Output the data below as a Markdown table with the columns Row and Line, putting each line in its own row in order and skipping blank lines.
## start GIVEN INFORMATION
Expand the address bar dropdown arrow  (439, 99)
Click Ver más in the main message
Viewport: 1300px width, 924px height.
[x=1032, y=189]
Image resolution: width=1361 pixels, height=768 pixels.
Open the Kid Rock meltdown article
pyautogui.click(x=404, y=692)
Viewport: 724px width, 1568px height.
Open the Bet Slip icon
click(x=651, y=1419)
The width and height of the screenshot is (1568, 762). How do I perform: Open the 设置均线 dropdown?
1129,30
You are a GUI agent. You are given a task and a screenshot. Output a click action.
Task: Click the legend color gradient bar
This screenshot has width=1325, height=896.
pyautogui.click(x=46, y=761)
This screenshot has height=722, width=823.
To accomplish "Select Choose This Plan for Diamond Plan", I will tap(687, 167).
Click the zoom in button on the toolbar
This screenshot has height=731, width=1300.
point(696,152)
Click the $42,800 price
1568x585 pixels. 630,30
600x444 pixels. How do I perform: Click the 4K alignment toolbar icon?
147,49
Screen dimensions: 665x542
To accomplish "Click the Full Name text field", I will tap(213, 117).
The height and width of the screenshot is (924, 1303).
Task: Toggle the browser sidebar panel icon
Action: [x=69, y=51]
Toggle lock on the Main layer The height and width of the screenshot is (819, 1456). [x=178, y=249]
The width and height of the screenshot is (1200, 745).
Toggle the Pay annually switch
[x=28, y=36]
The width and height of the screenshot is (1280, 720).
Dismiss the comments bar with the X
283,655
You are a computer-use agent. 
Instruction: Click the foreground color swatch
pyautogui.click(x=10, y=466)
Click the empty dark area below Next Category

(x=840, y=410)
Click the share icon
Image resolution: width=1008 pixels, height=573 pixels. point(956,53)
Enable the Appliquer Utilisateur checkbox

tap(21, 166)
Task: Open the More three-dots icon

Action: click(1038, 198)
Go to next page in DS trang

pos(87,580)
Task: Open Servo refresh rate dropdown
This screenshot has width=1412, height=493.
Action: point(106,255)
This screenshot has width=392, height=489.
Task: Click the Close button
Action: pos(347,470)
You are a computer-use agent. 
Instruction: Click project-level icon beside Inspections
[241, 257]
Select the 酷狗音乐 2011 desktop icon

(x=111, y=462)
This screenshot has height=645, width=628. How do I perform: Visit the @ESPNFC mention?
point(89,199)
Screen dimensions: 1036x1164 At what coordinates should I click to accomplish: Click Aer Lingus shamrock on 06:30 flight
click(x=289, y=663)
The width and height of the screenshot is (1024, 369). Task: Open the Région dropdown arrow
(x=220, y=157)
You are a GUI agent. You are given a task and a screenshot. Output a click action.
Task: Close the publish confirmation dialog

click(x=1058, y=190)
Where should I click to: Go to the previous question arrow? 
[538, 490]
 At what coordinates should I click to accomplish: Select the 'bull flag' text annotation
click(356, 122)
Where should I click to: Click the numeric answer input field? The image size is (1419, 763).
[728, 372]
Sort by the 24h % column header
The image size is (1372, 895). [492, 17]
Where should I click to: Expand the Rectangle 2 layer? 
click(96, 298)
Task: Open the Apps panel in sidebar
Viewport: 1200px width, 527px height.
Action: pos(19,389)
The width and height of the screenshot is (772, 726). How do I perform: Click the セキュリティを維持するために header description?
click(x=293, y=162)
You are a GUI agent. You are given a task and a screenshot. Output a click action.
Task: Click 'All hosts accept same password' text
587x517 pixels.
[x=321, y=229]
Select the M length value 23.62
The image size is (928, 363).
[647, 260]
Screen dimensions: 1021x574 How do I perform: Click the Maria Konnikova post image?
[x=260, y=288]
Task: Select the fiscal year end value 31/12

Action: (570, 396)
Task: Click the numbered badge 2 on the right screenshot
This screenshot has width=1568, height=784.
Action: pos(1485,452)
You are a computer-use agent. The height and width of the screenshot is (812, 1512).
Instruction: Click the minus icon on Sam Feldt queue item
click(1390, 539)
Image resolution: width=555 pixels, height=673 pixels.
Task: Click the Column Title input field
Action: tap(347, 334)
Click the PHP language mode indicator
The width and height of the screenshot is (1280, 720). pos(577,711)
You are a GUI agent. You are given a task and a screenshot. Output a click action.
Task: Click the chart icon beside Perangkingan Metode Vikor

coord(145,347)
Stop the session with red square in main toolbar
## end GIVEN INFORMATION
▶ _RESULT OF THIS TASK_:
| Row | Line |
|---|---|
| 1 | Expand the address bar dropdown arrow  (439, 99) |
| 2 | Click Ver más in the main message |
| 3 | Viewport: 1300px width, 924px height. |
| 4 | [x=1032, y=189] |
| 5 | Image resolution: width=1361 pixels, height=768 pixels. |
| 6 | Open the Kid Rock meltdown article |
| 7 | pyautogui.click(x=404, y=692) |
| 8 | Viewport: 724px width, 1568px height. |
| 9 | Open the Bet Slip icon |
| 10 | click(x=651, y=1419) |
| 11 | The width and height of the screenshot is (1568, 762). How do I perform: Open the 设置均线 dropdown? |
| 12 | 1129,30 |
| 13 | You are a GUI agent. You are given a task and a screenshot. Output a click action. |
| 14 | Task: Click the legend color gradient bar |
| 15 | This screenshot has width=1325, height=896. |
| 16 | pyautogui.click(x=46, y=761) |
| 17 | This screenshot has height=722, width=823. |
| 18 | To accomplish "Select Choose This Plan for Diamond Plan", I will tap(687, 167). |
| 19 | Click the zoom in button on the toolbar |
| 20 | This screenshot has height=731, width=1300. |
| 21 | point(696,152) |
| 22 | Click the $42,800 price |
| 23 | 1568x585 pixels. 630,30 |
| 24 | 600x444 pixels. How do I perform: Click the 4K alignment toolbar icon? |
| 25 | 147,49 |
| 26 | Screen dimensions: 665x542 |
| 27 | To accomplish "Click the Full Name text field", I will tap(213, 117). |
| 28 | The height and width of the screenshot is (924, 1303). |
| 29 | Task: Toggle the browser sidebar panel icon |
| 30 | Action: [x=69, y=51] |
| 31 | Toggle lock on the Main layer The height and width of the screenshot is (819, 1456). [x=178, y=249] |
| 32 | The width and height of the screenshot is (1200, 745). |
| 33 | Toggle the Pay annually switch |
| 34 | [x=28, y=36] |
| 35 | The width and height of the screenshot is (1280, 720). |
| 36 | Dismiss the comments bar with the X |
| 37 | 283,655 |
| 38 | You are a computer-use agent.  |
| 39 | Instruction: Click the foreground color swatch |
| 40 | pyautogui.click(x=10, y=466) |
| 41 | Click the empty dark area below Next Category |
| 42 | (x=840, y=410) |
| 43 | Click the share icon |
| 44 | Image resolution: width=1008 pixels, height=573 pixels. point(956,53) |
| 45 | Enable the Appliquer Utilisateur checkbox |
| 46 | tap(21, 166) |
| 47 | Task: Open the More three-dots icon |
| 48 | Action: click(1038, 198) |
| 49 | Go to next page in DS trang |
| 50 | pos(87,580) |
| 51 | Task: Open Servo refresh rate dropdown |
| 52 | This screenshot has width=1412, height=493. |
| 53 | Action: point(106,255) |
| 54 | This screenshot has width=392, height=489. |
| 55 | Task: Click the Close button |
| 56 | Action: pos(347,470) |
| 57 | You are a computer-use agent.  |
| 58 | Instruction: Click project-level icon beside Inspections |
| 59 | [241, 257] |
| 60 | Select the 酷狗音乐 2011 desktop icon |
| 61 | (x=111, y=462) |
| 62 | This screenshot has height=645, width=628. How do I perform: Visit the @ESPNFC mention? |
| 63 | point(89,199) |
| 64 | Screen dimensions: 1036x1164 At what coordinates should I click to accomplish: Click Aer Lingus shamrock on 06:30 flight |
| 65 | click(x=289, y=663) |
| 66 | The width and height of the screenshot is (1024, 369). Task: Open the Région dropdown arrow |
| 67 | (x=220, y=157) |
| 68 | You are a GUI agent. You are given a task and a screenshot. Output a click action. |
| 69 | Task: Close the publish confirmation dialog |
| 70 | click(x=1058, y=190) |
| 71 | Where should I click to: Go to the previous question arrow?  |
| 72 | [538, 490] |
| 73 |  At what coordinates should I click to accomplish: Select the 'bull flag' text annotation |
| 74 | click(356, 122) |
| 75 | Where should I click to: Click the numeric answer input field? The image size is (1419, 763). |
| 76 | [728, 372] |
| 77 | Sort by the 24h % column header |
| 78 | The image size is (1372, 895). [492, 17] |
| 79 | Where should I click to: Expand the Rectangle 2 layer?  |
| 80 | click(96, 298) |
| 81 | Task: Open the Apps panel in sidebar |
| 82 | Viewport: 1200px width, 527px height. |
| 83 | Action: pos(19,389) |
| 84 | The width and height of the screenshot is (772, 726). How do I perform: Click the セキュリティを維持するために header description? |
| 85 | click(x=293, y=162) |
| 86 | You are a GUI agent. You are given a task and a screenshot. Output a click action. |
| 87 | Task: Click 'All hosts accept same password' text |
| 88 | 587x517 pixels. |
| 89 | [x=321, y=229] |
| 90 | Select the M length value 23.62 |
| 91 | The image size is (928, 363). |
| 92 | [647, 260] |
| 93 | Screen dimensions: 1021x574 How do I perform: Click the Maria Konnikova post image? |
| 94 | [x=260, y=288] |
| 95 | Task: Select the fiscal year end value 31/12 |
| 96 | Action: (570, 396) |
| 97 | Task: Click the numbered badge 2 on the right screenshot |
| 98 | This screenshot has width=1568, height=784. |
| 99 | Action: pos(1485,452) |
| 100 | You are a computer-use agent. The height and width of the screenshot is (812, 1512). |
| 101 | Instruction: Click the minus icon on Sam Feldt queue item |
| 102 | click(1390, 539) |
| 103 | Image resolution: width=555 pixels, height=673 pixels. |
| 104 | Task: Click the Column Title input field |
| 105 | Action: tap(347, 334) |
| 106 | Click the PHP language mode indicator |
| 107 | The width and height of the screenshot is (1280, 720). pos(577,711) |
| 108 | You are a GUI agent. You are given a task and a screenshot. Output a click action. |
| 109 | Task: Click the chart icon beside Perangkingan Metode Vikor |
| 110 | coord(145,347) |
| 111 | Stop the session with red square in main toolbar |